An audit of electronic prescribing and administration of paediatric parenteral nutrition

  1. C Rebello
  1. Chelsea and Westminster NHS Foundation Trust

Abstract

Introduction A paediatric pharmacist orders paediatric parenteral nutrition (PN), following discussion with the gastroenterology Registrar or Consultant. The PN is then prescribed on the electronic drug chart by a rotational gastroenterology SHO. Nursing staff administer the PN as per electronic prescription. Last year, there were nine reported PN prescribing or administration incidents which affected patient care at this Trust.

Aim To establish whether paediatric PN regimens were correctly documented in medical notes, prescribed on electronic drug chart, endorsed on insert for notes (a written confirmation of the bag's constituents) and administered as per electronic prescription.

Standards 1. 100% of PN regimens (amount to be administered and number of hours of infusion) are documented daily in the patient's notes, as discussed at ward round.

2. 100% of PN regimens are clinically appropriate for the patient each day.

3. 100% of electronic PN prescriptions have the correct date, infusion volume, infusion rate and number of hours of infusion.

4. 100% of PN insert for notes are endorsed with amount to be administered, number of hours of infusion and signed by prescriber.

5. 100% of infusion pumps are set to run at the correct rate as per electronic prescription.

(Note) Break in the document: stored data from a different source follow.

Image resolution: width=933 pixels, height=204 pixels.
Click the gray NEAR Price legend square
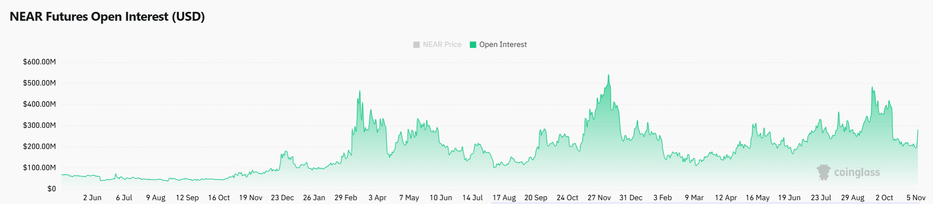[416, 44]
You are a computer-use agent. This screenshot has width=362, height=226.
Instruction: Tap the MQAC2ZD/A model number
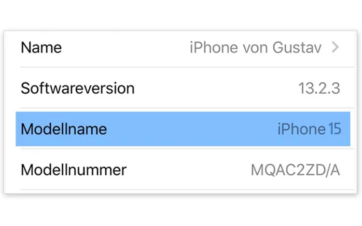(295, 170)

Method Data was collected prospectively for 5 weeks. All paediatric in-patients on PN were included. On weekdays, patient medical notes were checked for documentation of regimens. Each weekday morning, PN infusion pump rates were checked. Each weekday afternoon, electronic prescriptions were screened, prior to administration. PN for the weekend was prescribed and screened in advance on Friday. PN insert for notes were checked for endorsement and prescriber's signature.

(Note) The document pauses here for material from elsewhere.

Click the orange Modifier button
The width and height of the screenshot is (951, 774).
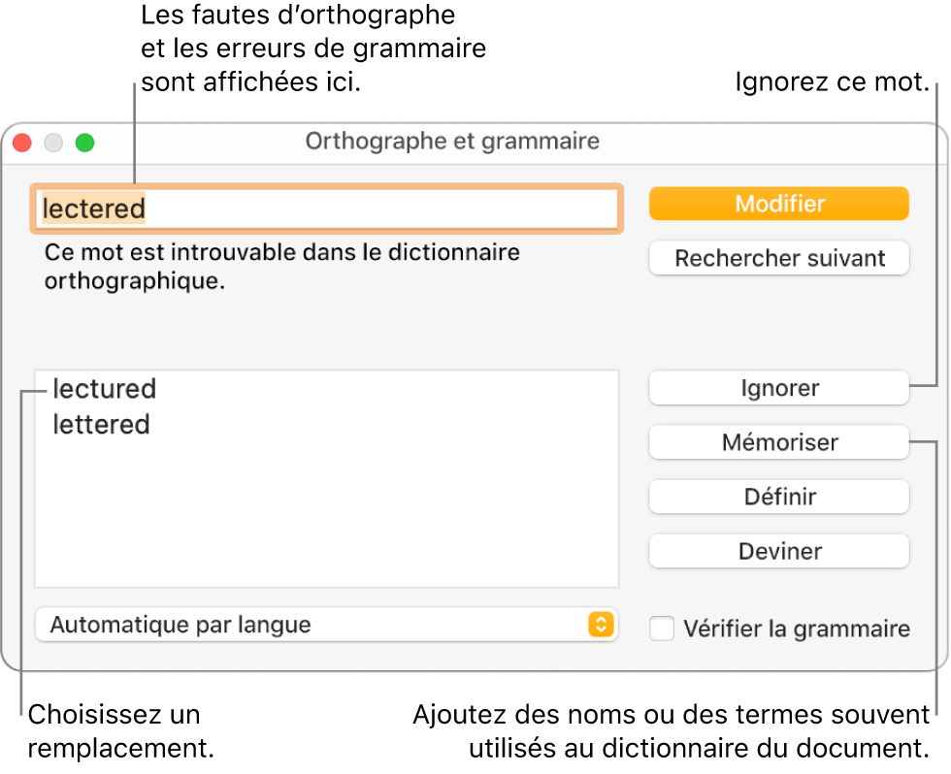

Results There were 10 patients in total, with 3–7 paediatric in-patients on PN at any one time. There were 159 electronic prescriptions and 154 inserts for notes. Patient medical notes were checked for documentation 125 times. Infusion pumps were checked 108 times. All prescribed PN regimens were clinically appropriate for the patients each day (standard 2). All infusion pumps were set to run at the correct rate by nursing staff (standard 5). PN regimens were fully documented in patient notes only 42% (53/125) of the time (standard 1). Only 68% (105/154) of insert for notes were endorsed and signed by the prescribing doctor (standard 4). 18% (29/159) of electronic prescriptions were prescribed incorrectly (standard 3). 28 incorrect prescriptions were picked up by the pharmacist and amended prior to administration.

Conclusions The audit demonstrated that documentation of PN regimens in medical notes and endorsement of PN insert for notes by prescribers was poor and needs to be improved. There were 29 electronic prescribing errors, of which 97% (28/29) were corrected by the pharmacist prior to administration. This audit highlighted that formal training for doctors new to electronic PN prescribing is required. A re-audit could be carried out after implementation of this. An electronic prescribing guideline is now available. The results have been presented at the paediatric clinical governance and gastroenterology educational meetings.